Психологический кризис самоидентичности, о котором, прежде всего, имеет смысл вести речь применительно к литературе, приводит к растерянности, к утрате контроля над собой или над ситуацией, к неоднозначности жизненной позиции, к отсутствию у субъекта жизни готового сценария его последующего пребывания в мире. Кризисность такого рода, влекущую героя к необходимости самоопределения, акцентируют открытые финалы зрелых чеховских рассказов, побуждающие и читателей к вольному или невольному усилию собственных самоопределений.

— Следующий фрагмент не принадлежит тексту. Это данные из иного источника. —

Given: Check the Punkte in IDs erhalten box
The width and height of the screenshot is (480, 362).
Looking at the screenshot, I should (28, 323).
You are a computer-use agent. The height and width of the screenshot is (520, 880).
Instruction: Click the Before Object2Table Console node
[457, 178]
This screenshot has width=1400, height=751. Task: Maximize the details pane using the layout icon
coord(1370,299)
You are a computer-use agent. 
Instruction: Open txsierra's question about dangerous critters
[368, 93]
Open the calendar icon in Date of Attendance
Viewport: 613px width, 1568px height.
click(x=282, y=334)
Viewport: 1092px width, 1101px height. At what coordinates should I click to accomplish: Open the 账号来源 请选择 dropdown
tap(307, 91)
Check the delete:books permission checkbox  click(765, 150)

«Тоску» делает новеллой ее кумулятивная интрига, завершающаяся хоть и не слишком очевидным, но несомненным пуантом. При этом извозчик Иона одержим горем и потребностью выговориться, но называть его состояние кризисом было бы ошибкой. Он по инерции продолжает свое обычное повседневное существование, даже посмеивается вместе с седоками, пытаясь добиться их расположения и внимания.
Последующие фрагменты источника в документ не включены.